The chart shows a number of interesting patterns, but there are a couple I want to highlight. The first is the noticeable spikes representing the addition of externally hosted material (from the American Museum of Natural History Library and the Biblioteca Digital del Real Jardin Botanico de Madrid). The second is the recent dominance of content from the USDA.

Now, to be fair, I must acknowledge that I have my own bias as to what BHL content is most valuable. My own focus is on the taxonomic literature, especially original descriptions, but also taxonomic revisions (useful for automatically extracting synonyms). Discovering these in BHL is what motivated me to build BioStor, and then BioNames, the later being a database that aims to link every animal taxon name to its original description.

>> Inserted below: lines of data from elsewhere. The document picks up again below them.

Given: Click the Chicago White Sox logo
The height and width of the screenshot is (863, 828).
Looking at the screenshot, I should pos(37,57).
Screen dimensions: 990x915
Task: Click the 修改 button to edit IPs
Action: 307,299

BioNames would be much poorer if it wasn't for BioStor (and hence BHL).

If, however, your interest is agriculture in the United States, then the USDA content is obviously a potential goldmine of information on topics such as past crop use, pricing policies, etc. But this a topic that is both taxonomically narrow (economically important organisms are a tiny fraction of biodiversity), and, by definition, geographically narrow.

To be clear, I don't have any problem with BHL having USDA content as such, it's a tremendous resource. But I worry that lately BHL has been pretty much all USDA content. There is still a huge amount of literature that has yet to be scanned. I'd like to see BHL actively going after major museums and libraries that have yet to contribute. I especially want to see more post-1923 content. BHL has managed to get post-1923 content from some of its contributors, it needs a lot more. On obvious target is those institutions that signed the Bouchout Declaration. If you've signed up to providing "free and open use of digital resources about biodiversity", then let's see something tangible from that - open up your libraries and your publications, scan them, and make them part of BHL. I'm especially looking at European institutions who (with some notable exceptions) really should be doing a lot better.

It's possible that the current dominance of USDA content is a temporary phenomenon. Looking at the chart above, BHL acquires content in a fairly episodic manner, suggesting that it is largely at the mercy of what its contributors can provide, and when they can do so. Maybe in a few months there will be a bunch of content that is taxonomically and geographically rich, and I will be spending weekends furiously harvesting that content for BioStor. But until then, my Sundays are not nearly as much fun as they used to be.